Las inversiones de empresas chinas en Marruecos han reforzado la preocupación de la Unión Europea ante el creciente papel del reino como plataforma industrial para abastecer al mercado comunitario. Según informa el diario español AS, Bruselas teme que la implantación de fabricantes chinos en territorio marroquí permita sortear los aranceles impuestos a los vehículos eléctricos producidos en China y aumente la presión sobre la industria europea.

De acuerdo con la misma fuente, desde la pandemia las compañías chinas han destinado alrededor de 6.000 millones de dólares a proyectos industriales en Marruecos, concentrados principalmente en el corredor atlántico entre Tánger y Kenitra. Estas inversiones se centran en la cadena de valor del vehículo eléctrico e incluyen fábricas de componentes para automóviles, sistemas de frenos, neumáticos, materiales para baterías y grandes plantas de producción de celdas de litio. Entre los proyectos más relevantes figuran la gigafactoría de Gotion High-Tech y el complejo industrial Mohammed VI Tanger Tech, que alberga fabricantes chinos de componentes para la industria automovilística.

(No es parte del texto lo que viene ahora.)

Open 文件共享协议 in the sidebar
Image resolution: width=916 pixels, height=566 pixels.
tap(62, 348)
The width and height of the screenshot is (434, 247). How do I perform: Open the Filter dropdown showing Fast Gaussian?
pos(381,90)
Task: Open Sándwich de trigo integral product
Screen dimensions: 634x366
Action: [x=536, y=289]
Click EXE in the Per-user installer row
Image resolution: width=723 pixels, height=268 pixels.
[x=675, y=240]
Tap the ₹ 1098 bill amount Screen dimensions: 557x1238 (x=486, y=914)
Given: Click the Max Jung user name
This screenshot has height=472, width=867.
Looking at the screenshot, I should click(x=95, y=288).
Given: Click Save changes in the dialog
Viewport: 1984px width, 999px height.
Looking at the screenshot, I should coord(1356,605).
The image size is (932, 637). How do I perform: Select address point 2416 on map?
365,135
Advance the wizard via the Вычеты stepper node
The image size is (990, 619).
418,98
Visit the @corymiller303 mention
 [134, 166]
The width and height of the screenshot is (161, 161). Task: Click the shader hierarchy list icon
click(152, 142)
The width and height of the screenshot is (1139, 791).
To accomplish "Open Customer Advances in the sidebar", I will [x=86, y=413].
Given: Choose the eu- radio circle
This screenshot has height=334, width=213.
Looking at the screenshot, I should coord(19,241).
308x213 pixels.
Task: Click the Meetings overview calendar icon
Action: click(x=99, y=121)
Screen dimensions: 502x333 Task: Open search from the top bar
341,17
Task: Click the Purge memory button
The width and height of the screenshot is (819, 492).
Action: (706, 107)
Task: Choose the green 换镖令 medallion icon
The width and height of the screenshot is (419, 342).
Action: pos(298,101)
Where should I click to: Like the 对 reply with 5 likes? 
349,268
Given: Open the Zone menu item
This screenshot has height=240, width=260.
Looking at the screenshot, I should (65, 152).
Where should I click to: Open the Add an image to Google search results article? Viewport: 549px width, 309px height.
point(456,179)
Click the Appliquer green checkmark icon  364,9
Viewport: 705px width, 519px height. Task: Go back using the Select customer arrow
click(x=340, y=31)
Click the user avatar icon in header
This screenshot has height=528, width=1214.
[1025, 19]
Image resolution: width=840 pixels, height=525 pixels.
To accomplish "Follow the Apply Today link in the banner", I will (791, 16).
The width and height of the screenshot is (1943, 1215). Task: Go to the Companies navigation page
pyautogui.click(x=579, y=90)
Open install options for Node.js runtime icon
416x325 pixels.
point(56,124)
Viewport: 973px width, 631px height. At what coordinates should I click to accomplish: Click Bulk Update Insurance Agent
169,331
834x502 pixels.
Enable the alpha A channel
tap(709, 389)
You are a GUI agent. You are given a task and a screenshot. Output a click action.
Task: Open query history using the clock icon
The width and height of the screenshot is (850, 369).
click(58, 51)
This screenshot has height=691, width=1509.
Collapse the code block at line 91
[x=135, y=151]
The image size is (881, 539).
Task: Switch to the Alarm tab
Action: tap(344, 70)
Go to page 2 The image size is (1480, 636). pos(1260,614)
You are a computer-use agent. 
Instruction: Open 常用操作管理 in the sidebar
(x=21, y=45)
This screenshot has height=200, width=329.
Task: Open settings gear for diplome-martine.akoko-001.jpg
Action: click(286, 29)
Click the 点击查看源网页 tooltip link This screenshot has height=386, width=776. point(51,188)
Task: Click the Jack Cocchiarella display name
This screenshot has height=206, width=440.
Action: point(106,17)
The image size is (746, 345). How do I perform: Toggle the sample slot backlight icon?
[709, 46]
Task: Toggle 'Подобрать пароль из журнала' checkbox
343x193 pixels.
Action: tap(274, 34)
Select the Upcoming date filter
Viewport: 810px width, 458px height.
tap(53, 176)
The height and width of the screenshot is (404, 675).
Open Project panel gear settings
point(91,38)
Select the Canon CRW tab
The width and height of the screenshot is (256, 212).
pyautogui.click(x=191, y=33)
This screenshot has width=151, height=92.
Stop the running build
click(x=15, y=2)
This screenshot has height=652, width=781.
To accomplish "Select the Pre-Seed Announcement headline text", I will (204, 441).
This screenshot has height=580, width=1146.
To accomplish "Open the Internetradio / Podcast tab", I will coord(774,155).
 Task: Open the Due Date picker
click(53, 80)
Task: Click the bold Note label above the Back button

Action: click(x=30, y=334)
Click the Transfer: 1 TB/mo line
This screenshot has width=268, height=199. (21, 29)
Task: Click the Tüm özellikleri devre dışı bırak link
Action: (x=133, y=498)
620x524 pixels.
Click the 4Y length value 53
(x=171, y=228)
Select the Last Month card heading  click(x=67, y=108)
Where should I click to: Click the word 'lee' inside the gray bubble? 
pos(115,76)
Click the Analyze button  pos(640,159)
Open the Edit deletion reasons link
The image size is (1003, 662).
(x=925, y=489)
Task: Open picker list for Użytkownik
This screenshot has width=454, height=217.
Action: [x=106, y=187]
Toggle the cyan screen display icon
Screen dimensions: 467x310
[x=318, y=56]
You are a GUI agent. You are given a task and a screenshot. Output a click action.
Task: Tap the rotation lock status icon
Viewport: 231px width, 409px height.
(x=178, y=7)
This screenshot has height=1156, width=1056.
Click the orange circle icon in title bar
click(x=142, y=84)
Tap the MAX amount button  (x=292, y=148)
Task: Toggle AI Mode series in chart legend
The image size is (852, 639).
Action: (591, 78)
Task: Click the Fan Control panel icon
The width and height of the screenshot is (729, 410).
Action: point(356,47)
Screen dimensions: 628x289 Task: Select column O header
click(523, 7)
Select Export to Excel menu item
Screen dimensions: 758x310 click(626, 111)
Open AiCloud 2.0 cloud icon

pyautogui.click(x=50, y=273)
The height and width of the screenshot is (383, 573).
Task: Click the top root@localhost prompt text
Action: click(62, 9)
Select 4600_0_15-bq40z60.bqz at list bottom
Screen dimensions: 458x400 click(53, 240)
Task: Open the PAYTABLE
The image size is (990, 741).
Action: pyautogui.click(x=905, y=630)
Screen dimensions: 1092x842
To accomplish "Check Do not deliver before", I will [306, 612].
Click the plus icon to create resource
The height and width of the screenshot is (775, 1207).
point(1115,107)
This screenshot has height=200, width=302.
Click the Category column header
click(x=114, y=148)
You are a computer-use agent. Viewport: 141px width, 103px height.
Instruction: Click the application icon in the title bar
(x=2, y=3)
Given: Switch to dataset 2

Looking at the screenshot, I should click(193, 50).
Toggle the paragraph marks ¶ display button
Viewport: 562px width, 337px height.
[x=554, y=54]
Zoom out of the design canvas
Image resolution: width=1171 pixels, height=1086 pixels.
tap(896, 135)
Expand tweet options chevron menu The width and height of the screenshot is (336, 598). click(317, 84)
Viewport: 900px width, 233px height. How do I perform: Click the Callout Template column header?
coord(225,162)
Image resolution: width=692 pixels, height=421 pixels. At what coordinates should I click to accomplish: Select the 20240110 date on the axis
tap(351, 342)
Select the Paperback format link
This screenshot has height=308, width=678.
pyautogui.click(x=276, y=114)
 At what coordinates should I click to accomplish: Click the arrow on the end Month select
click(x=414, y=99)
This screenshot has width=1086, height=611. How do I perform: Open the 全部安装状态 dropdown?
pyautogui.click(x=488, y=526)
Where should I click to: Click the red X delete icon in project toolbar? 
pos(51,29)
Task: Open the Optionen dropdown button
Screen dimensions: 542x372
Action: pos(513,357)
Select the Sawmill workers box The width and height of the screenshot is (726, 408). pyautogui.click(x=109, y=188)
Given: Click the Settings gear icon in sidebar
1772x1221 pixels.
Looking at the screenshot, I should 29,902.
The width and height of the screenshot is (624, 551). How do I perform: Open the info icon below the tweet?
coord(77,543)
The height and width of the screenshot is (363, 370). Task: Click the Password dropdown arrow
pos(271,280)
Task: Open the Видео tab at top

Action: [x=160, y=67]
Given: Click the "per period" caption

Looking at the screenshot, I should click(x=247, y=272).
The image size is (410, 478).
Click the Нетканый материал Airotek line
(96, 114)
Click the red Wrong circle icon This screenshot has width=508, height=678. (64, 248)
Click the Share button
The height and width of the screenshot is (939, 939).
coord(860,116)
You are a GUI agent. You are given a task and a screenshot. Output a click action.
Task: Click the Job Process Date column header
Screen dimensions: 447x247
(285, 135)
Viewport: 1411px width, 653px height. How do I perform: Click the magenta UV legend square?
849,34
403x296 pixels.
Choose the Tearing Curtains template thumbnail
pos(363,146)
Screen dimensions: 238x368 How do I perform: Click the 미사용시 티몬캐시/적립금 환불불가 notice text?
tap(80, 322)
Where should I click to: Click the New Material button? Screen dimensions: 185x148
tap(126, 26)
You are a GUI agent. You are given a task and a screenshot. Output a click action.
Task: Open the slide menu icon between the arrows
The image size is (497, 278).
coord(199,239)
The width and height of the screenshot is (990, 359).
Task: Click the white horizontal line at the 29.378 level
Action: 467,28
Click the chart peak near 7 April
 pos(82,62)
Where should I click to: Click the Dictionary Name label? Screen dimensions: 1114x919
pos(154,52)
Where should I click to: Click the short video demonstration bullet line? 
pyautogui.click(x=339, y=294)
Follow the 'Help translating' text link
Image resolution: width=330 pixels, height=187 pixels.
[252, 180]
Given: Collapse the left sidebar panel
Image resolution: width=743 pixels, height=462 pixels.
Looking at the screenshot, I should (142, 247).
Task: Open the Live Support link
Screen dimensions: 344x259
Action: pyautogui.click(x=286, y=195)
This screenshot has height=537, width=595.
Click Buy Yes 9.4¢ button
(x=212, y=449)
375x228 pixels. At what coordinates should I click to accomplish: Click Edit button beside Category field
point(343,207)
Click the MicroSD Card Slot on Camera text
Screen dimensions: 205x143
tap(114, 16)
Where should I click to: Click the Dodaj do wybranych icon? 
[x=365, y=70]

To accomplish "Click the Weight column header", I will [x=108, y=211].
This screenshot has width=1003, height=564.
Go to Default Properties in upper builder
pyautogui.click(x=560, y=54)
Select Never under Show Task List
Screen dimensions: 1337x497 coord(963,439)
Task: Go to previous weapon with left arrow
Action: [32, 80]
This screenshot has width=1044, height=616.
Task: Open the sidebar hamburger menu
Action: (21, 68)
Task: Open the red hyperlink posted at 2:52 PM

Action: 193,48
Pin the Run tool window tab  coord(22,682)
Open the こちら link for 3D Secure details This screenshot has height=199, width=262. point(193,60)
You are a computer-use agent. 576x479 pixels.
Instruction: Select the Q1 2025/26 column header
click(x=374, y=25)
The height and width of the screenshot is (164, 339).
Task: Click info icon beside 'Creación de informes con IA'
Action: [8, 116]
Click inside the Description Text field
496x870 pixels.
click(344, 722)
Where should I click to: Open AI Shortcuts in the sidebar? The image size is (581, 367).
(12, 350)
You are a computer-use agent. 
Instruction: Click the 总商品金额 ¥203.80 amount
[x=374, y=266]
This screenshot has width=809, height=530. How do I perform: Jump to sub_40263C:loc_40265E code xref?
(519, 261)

La preocupación de Bruselas se produce después de que la Unión Europea impusiera aranceles de hasta el 45 % a los vehículos eléctricos importados directamente desde China, al considerar que reciben subvenciones públicas que distorsionan la competencia. En declaraciones al Financial Times, el comisario europeo de Comercio, Maroš Šefčovič, señaló que la creciente inversión china en Marruecos refleja la estrategia de Pekín para aliviar el exceso de capacidad de su industria mediante el traslado de parte de su producción a terceros países desde los que exportar posteriormente al mercado europeo. A su juicio, esta situación se está convirtiendo en un «gran problema para la economía europea».

El principal temor de la Comisión Europea es que las empresas chinas completen en Marruecos las fases finales de fabricación de sus productos, de forma que estos puedan obtener el certificado de origen marroquí y beneficiarse del Acuerdo de Libre Comercio suscrito entre Marruecos y la Unión Europea. Este mecanismo permitiría que los productos accedieran al mercado comunitario sin los aranceles aplicados a las exportaciones procedentes directamente de China.

No obstante, cualquier respuesta por parte de Bruselas plantea importantes dificultades. Fabricantes europeos como Renault y Stellantis disponen de grandes plantas de producción en Marruecos y dependen de la red de proveedores instalada en el país. La imposición de restricciones a componentes fabricados en Marruecos por empresas de capital o tecnología china podría afectar también a la competitividad y a los costes de producción de las propias compañías europeas.

En este contexto, Junjie Cai, director de proyecto del fabricante chino de sistemas de frenos APG, cuya empresa abrirá este año una planta valorada en 70 millones de dólares en Tanger Tech, defendió que el modelo industrial desarrollado en Marruecos combina mano de obra y materiales locales con tecnología y suministros chinos. Según afirmó, esta cooperación permite que empresas europeas, marroquíes y chinas compartan beneficios y, al mismo tiempo, garantiza un suministro competitivo para las fábricas europeas gracias a la proximidad de los centros de producción.